====== EXTRACTED TEXT
He didn’t deny that Trump leaked highly classified intelligence.

U.S. National Security Advisor H.R. McMaster answers questions during the daily news conference in the Brady Press Briefing Room at the White House May 12, 2017 in Washington, DC.
U.S. National Security Advisor H.R. McMaster answers questions during the daily news conference in the Brady Press Briefing Room at the White House May 12, 2017 in Washington, DC.
Photo by Win McNamee/Getty Images

National Security Adviser H.R. McMaster has a sterling reputation. Now he’s putting it on the line to become a full-throated defender of President Donald Trump.

“I stand by my statement — the premise of the article is false that in any way the president had a conversation that was inappropriate or that resulted in any kind of lapse in national security,” he said during a press conference today, responding to a question about yesterday’s Washington Post report.

The article’s premise was that “President Trump revealed highly classified information to the Russian foreign minister and ambassador in a White House meeting last week.”

But McMaster never actually said what specific part of that “premise” was false. Instead, he chose to parrot the Trump administration’s go-to refrain in these situations — that the real issue here is leakers.

“Our national security has been put at risk by those violating confidentiality and by those releasing information to the press that could be used and connected with other information available to make American citizens and others more vulnerable,” he told reporters at the White House.

This might seem like a Post-said, White House-said scenario, but this is much, much more than that. Specifically, there are three main takeaways from the press conference:

  1. One of the most respected generals of the past 20 years is laying his reputation on the line for the president.
  2. When repeatedly asked if Trump leaked classified information, McMaster refused to answer.
============
====== DATA
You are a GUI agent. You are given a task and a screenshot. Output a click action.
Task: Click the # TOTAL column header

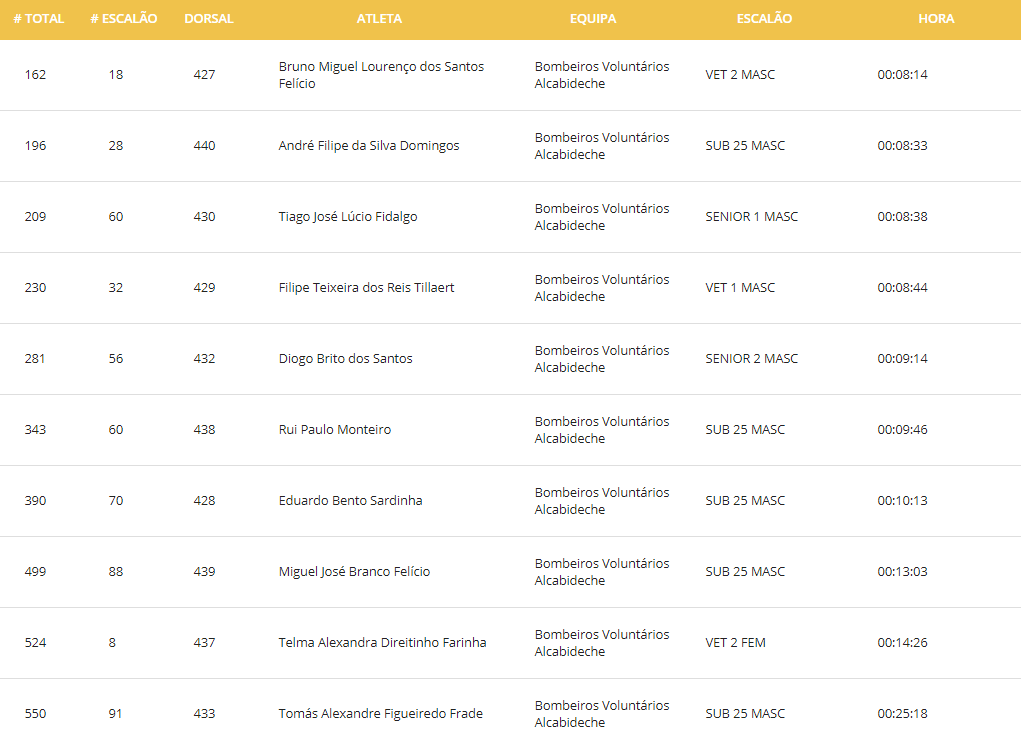(x=39, y=19)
============
DIRECTIVE: Write out, word for word, the passage of the article on H.R. McMaster's press conference that begins at the words "But McMaster never" and stops after "here is leakers.".

SOLUTION:
But McMaster never actually said what specific part of that “premise” was false. Instead, he chose to parrot the Trump administration’s go-to refrain in these situations — that the real issue here is leakers.